How Running and Meditating Have Similar Effects


Many of us would like to experience the deeper sense of inner peace that is a hallmark of an established meditation practice, but find it all too elusive because we can’t seem to sit still long enough to get past the first stage of watching the breath before the old friend ‘monkey mind’ pays us a visit.

The good news is, meditation comes in many forms. If sitting for long periods isn’t your vibe, you can practice moving mediation to build the tenacity of inner and outer awareness. Taking up running or shifting the internal focus of a regular running practice can teach us a lot about seated mediation. In truth, one method feeds the other, and with some time and practice we can become adept at both.

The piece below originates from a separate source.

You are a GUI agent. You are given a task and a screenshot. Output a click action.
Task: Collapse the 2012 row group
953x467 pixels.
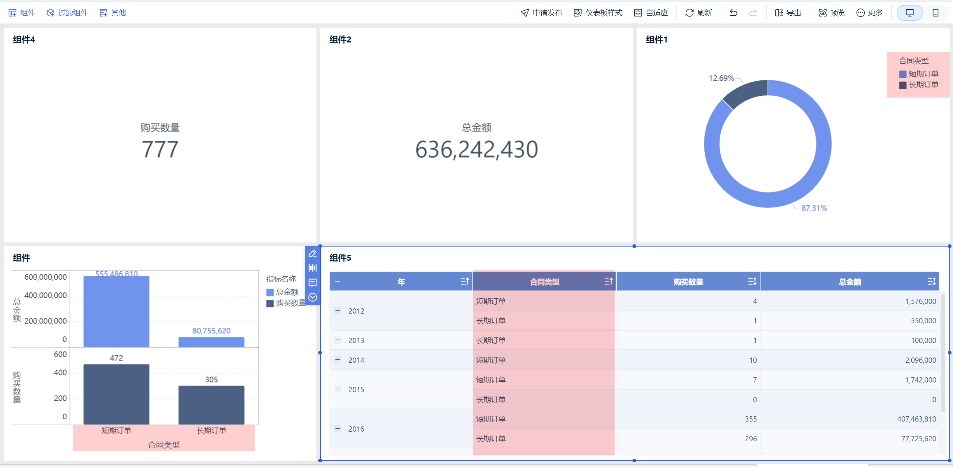(x=338, y=311)
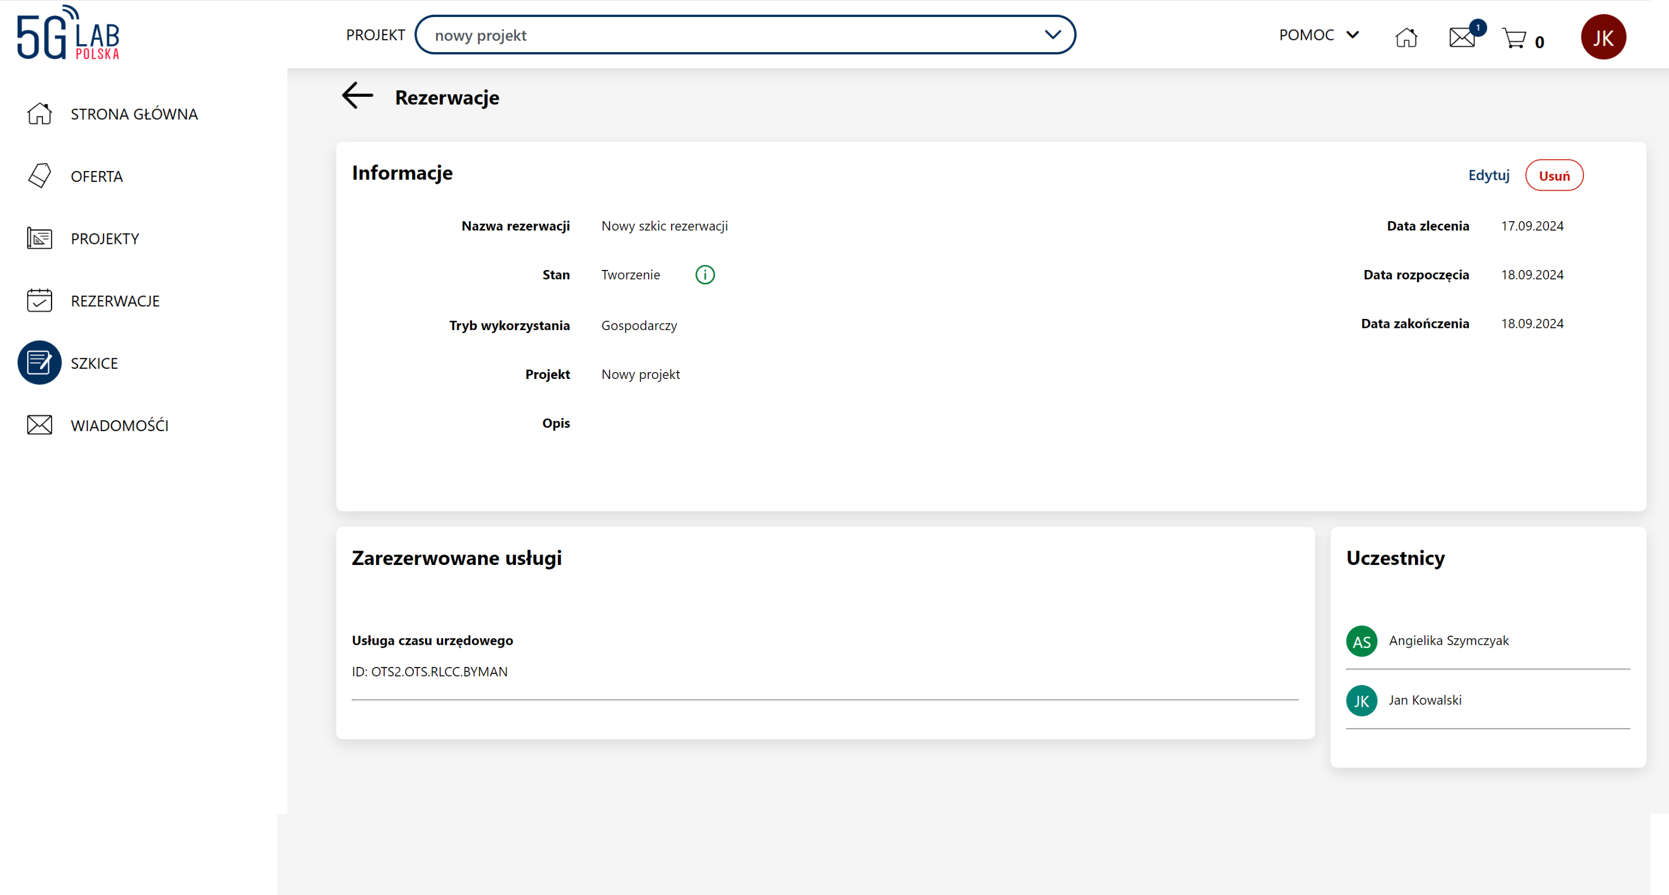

While running and meditating seem like complete and total opposites, there are a surprising number of commonalities between the two. So, what do they have in common?

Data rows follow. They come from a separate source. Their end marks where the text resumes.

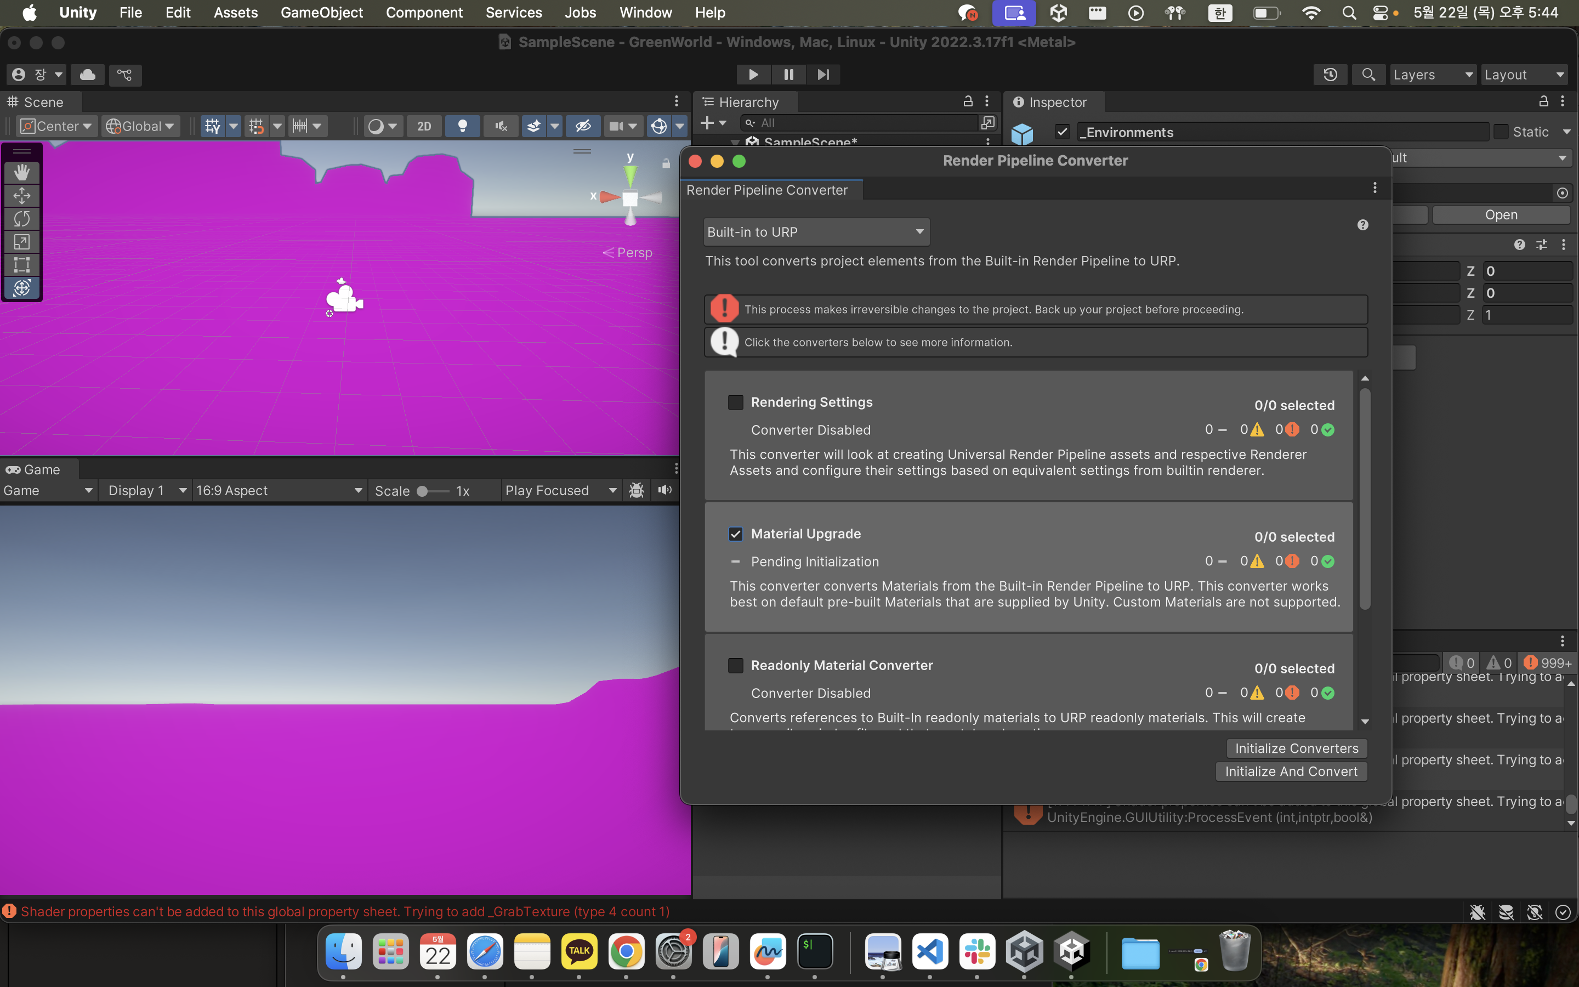This screenshot has width=1579, height=987.
Task: Click Initialize Converters button
Action: 1296,748
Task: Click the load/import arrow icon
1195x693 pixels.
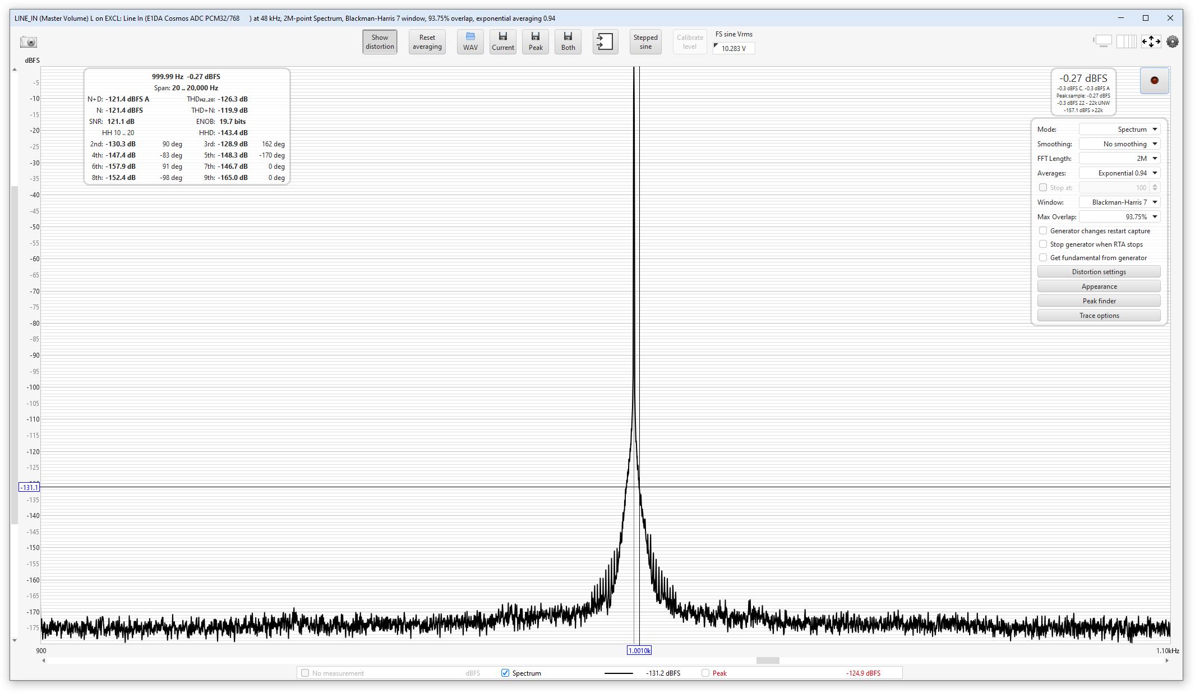Action: pos(605,42)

  1. Combined mental and physical focus.
  2. Discipline, patience, consistency and willingness.
  3. The ability to move beyond random thinking into the place we refer to as the Flow or the Gap, the Zone, the Present, or the Now.
  4. The ability to train the mind/body to approach stress and discomfort with greater equanimity.
  5. Both release brain chemicals/hormones that make us happier.
  6. Both improve neuroplasticity (changes in brain structure in response to environmental stimuli) and neurogenesis (the birth of new brain cells).

Starting any new endeavor can be challenging at first. There is restlessness and often discomfort or a greater awareness of pain or resistance in the mind and body. This is true in both the seated practice of mediation and in running. Patience, awareness and consistency are key ingredients here.

But the meditative elements of breath, body-awareness and active attention are also present in running. The more we practice being in the moment while running, the more this enhances our ability to be more present while in seated meditation- and life in general. Who doesn’t want that?